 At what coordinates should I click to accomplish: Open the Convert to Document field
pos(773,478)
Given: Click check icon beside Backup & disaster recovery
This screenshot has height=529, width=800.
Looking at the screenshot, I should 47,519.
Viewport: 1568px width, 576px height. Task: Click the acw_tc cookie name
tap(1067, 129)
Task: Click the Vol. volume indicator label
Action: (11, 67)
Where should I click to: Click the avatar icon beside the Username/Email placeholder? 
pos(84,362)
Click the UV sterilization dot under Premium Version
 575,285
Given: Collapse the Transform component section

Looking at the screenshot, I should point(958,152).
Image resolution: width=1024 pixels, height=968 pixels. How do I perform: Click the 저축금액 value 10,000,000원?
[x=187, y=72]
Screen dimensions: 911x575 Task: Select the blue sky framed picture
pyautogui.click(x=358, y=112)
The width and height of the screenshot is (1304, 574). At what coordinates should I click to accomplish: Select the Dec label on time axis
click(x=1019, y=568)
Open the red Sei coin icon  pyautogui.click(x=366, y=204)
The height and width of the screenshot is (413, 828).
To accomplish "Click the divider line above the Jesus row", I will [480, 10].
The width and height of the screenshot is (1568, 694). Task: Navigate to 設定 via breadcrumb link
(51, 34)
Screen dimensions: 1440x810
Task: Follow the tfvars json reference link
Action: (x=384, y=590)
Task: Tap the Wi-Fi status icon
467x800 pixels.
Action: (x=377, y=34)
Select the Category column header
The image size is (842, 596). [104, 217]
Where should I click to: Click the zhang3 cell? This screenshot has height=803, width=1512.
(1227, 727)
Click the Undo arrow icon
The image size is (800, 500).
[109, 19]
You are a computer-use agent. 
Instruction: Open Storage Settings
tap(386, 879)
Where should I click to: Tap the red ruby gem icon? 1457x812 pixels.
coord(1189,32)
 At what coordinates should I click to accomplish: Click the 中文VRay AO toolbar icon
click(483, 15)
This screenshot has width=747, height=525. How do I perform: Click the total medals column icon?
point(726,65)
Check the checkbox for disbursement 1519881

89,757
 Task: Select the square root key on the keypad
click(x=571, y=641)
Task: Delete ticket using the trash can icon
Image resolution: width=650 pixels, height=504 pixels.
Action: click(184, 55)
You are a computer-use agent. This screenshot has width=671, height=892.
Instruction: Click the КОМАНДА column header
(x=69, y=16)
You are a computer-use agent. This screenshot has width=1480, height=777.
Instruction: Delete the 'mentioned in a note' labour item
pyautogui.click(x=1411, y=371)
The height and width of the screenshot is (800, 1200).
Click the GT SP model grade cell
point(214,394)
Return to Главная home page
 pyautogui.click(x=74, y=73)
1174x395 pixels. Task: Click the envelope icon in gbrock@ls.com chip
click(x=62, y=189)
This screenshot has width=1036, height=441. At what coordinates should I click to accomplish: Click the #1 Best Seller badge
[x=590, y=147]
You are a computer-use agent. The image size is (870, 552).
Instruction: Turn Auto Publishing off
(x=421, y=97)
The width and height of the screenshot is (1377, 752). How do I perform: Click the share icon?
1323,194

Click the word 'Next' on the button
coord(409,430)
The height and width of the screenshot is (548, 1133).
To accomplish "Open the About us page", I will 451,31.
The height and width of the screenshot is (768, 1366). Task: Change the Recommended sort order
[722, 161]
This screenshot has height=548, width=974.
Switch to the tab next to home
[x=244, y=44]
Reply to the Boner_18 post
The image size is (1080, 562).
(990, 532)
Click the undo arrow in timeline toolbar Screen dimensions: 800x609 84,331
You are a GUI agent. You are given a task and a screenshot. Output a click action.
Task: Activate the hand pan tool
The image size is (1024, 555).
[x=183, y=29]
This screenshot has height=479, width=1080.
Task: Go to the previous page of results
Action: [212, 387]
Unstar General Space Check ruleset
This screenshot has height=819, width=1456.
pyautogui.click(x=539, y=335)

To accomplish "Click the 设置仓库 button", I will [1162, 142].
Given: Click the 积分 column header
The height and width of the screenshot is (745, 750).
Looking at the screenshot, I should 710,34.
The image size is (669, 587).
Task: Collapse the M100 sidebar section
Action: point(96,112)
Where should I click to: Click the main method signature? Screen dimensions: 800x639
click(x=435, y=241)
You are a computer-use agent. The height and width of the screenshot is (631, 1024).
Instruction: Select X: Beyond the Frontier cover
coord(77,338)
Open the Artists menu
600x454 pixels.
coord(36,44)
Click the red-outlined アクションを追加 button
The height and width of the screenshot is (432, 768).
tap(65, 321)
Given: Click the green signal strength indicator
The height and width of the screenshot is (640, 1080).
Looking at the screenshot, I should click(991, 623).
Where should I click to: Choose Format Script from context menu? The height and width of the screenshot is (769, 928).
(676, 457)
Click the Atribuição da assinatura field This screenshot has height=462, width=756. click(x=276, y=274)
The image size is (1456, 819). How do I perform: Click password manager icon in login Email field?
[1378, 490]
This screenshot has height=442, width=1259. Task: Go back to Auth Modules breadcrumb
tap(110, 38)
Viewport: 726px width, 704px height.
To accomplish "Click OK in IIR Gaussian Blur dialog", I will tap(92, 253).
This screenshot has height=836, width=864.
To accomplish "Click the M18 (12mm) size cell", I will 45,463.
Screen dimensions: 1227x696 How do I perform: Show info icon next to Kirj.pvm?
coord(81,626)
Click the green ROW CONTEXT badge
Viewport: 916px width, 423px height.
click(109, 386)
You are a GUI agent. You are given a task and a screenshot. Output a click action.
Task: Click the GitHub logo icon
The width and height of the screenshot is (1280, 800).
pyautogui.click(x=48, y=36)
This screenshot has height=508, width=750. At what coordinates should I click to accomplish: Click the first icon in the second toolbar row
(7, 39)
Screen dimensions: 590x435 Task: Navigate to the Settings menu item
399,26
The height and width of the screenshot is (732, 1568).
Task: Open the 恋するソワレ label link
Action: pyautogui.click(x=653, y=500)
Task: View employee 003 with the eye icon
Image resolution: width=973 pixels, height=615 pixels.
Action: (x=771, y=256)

┄┄┄┄┄┄┄┄┄┄┄┄┄┄┄┄┄┄┄┄

Exercise directions:
Each line above from the one with "Where should I click to: Click the zhang3" up to and including the one with "Task: Delete ticket using the trash can icon" must be set down exactly, and no line outside that span may appear.

Response:
Where should I click to: Click the zhang3 cell? This screenshot has height=803, width=1512.
(1227, 727)
Click the Undo arrow icon
The image size is (800, 500).
[109, 19]
You are a computer-use agent. 
Instruction: Open Storage Settings
tap(386, 879)
Where should I click to: Tap the red ruby gem icon? 1457x812 pixels.
coord(1189,32)
 At what coordinates should I click to accomplish: Click the 中文VRay AO toolbar icon
click(483, 15)
This screenshot has width=747, height=525. How do I perform: Click the total medals column icon?
point(726,65)
Check the checkbox for disbursement 1519881

89,757
 Task: Select the square root key on the keypad
click(x=571, y=641)
Task: Delete ticket using the trash can icon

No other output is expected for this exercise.